:: WHAT YOU SHOULD DO ::
Count the lines of the records that contain the string "Click", matching case exactly, and reply with the number alone.

:: ROWS ::
***

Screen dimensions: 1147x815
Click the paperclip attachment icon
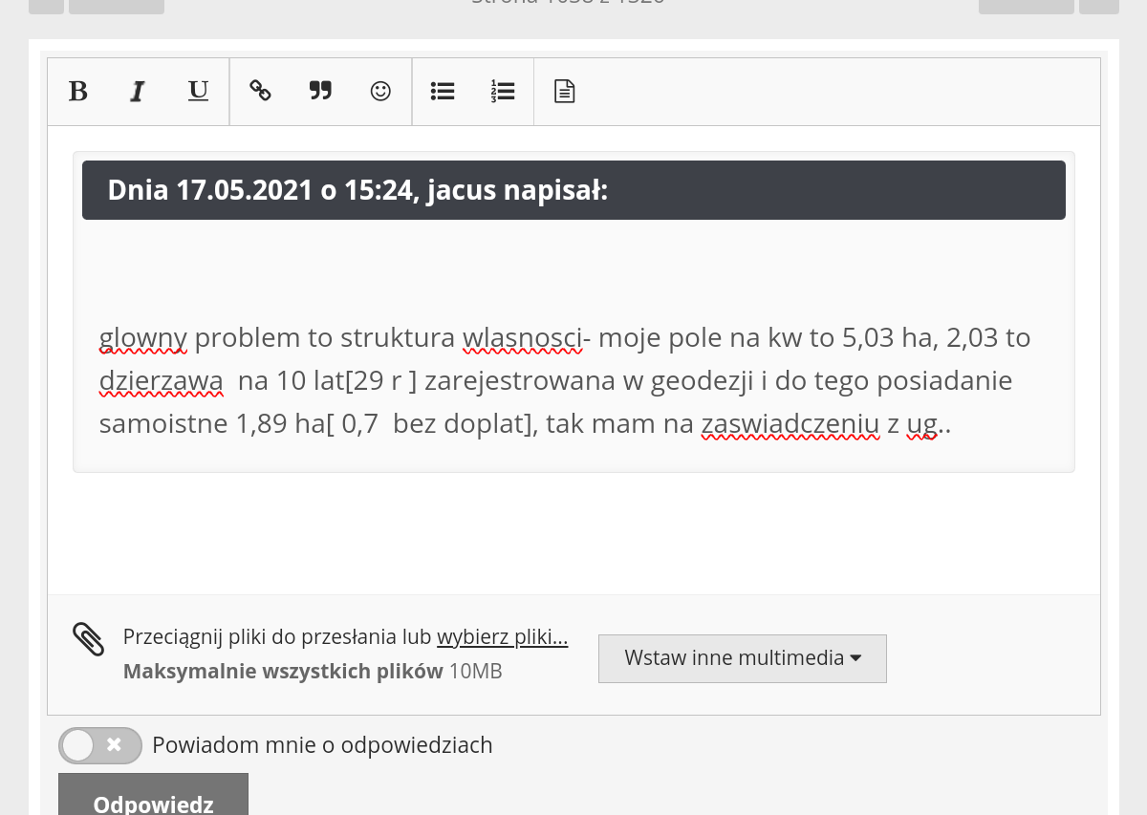88,639
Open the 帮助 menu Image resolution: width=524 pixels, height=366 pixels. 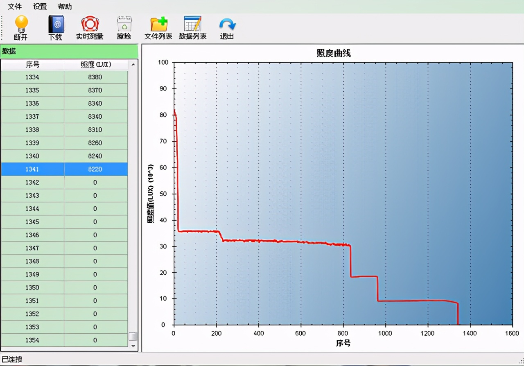65,7
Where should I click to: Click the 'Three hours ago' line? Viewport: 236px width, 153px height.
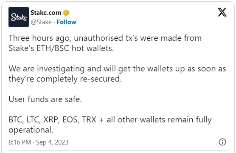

***

:: RESPONSE TO THE TASK ::
2